At the heart of the matter for the FAR Board is the notion of a more agile governing body, and one that is attuned specifically to the needs and issues of the power-conference schools (including, for example, full cost of attendance scholarships). Such a change, FAR hopes, would allow for the quicker implementation of policies and speedier resolutions to governance issues that crop up. As a byproduct, the Board aims to instill greater confidence in how college athletics are governed.

For months now, significant changes along these lines have been suggested by power-conference commissioners, who used their respective media days during the summer to discuss the myriad issues facing the NCAA and college athletics as they are currently structured. They all seemed pretty much on the same page, which is telling. NCAA commissioner Mark Emmert agreed that major alterations are coming.

While faculty don't often have much direct control over athletics, the FAR Board's recommendations might be among the first indications of the direction college football is headed.
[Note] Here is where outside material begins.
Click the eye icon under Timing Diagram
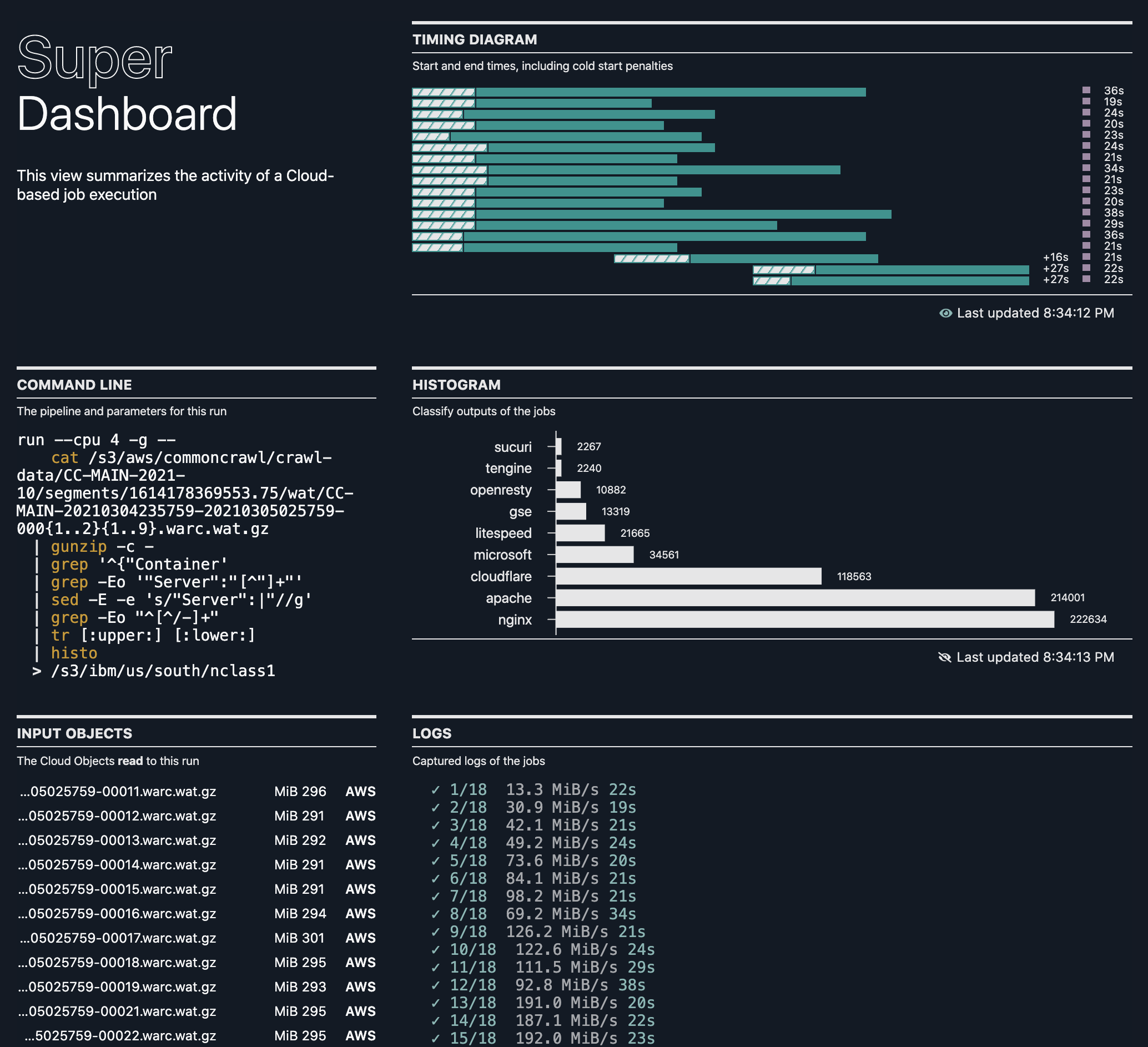The width and height of the screenshot is (1148, 1047). point(945,313)
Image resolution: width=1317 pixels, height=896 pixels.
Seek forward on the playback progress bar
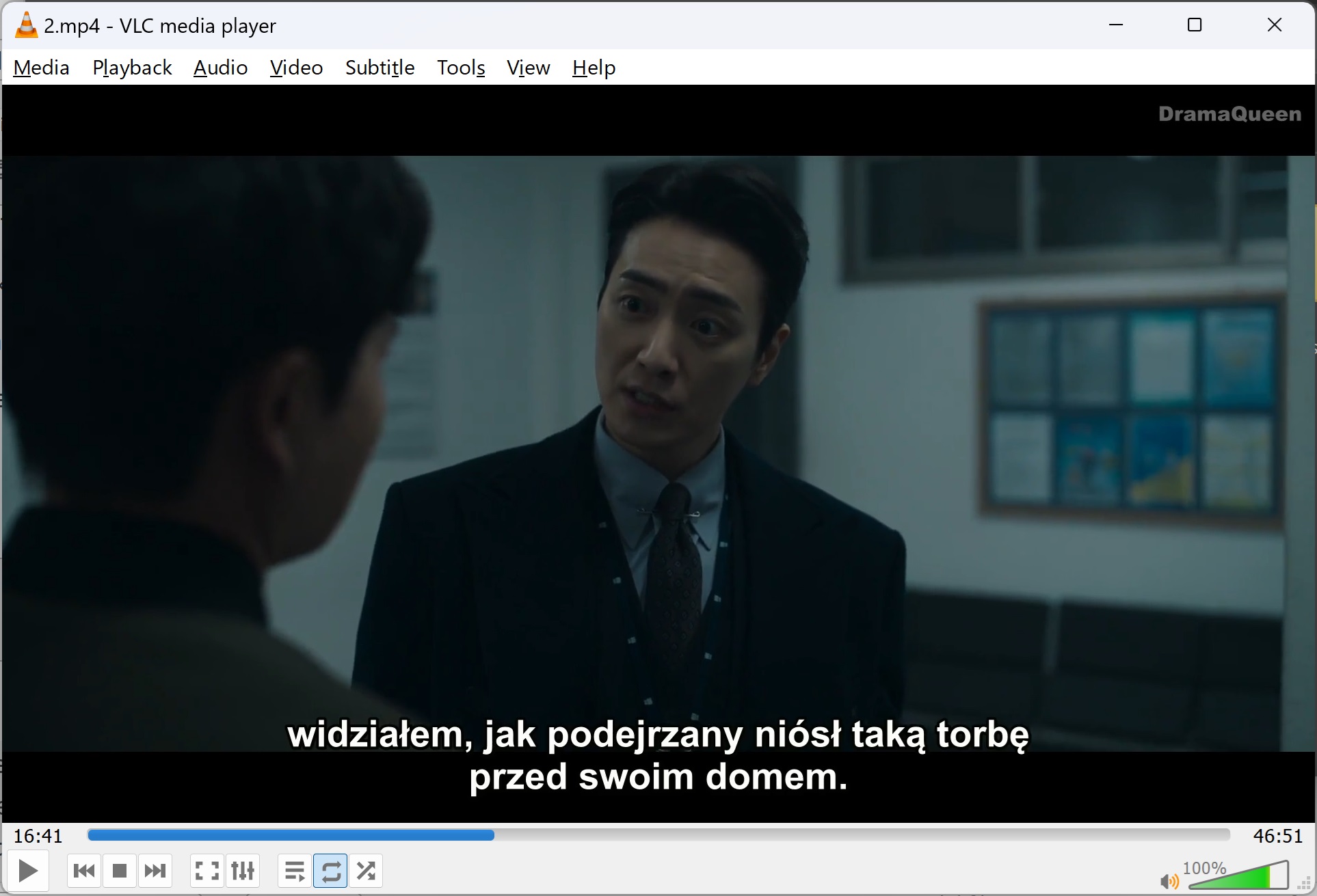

A faculty athletics representative serves as "a liaison between the institution and the athletics department, and also as a representative of the institution in conference and NCAA affairs." Each NCAA member institution has a faculty athletics representative. The FAR Board is made up of about a dozen faculty members from schools within the current Football Bowl Subdivision. Its president is Brian Shannon of Texas Tech, and there are also representatives from Ohio State, Nebraska, Troy, Buffalo, Colorado, Southern Mississippi, San Jose State, Duke and Mississippi State.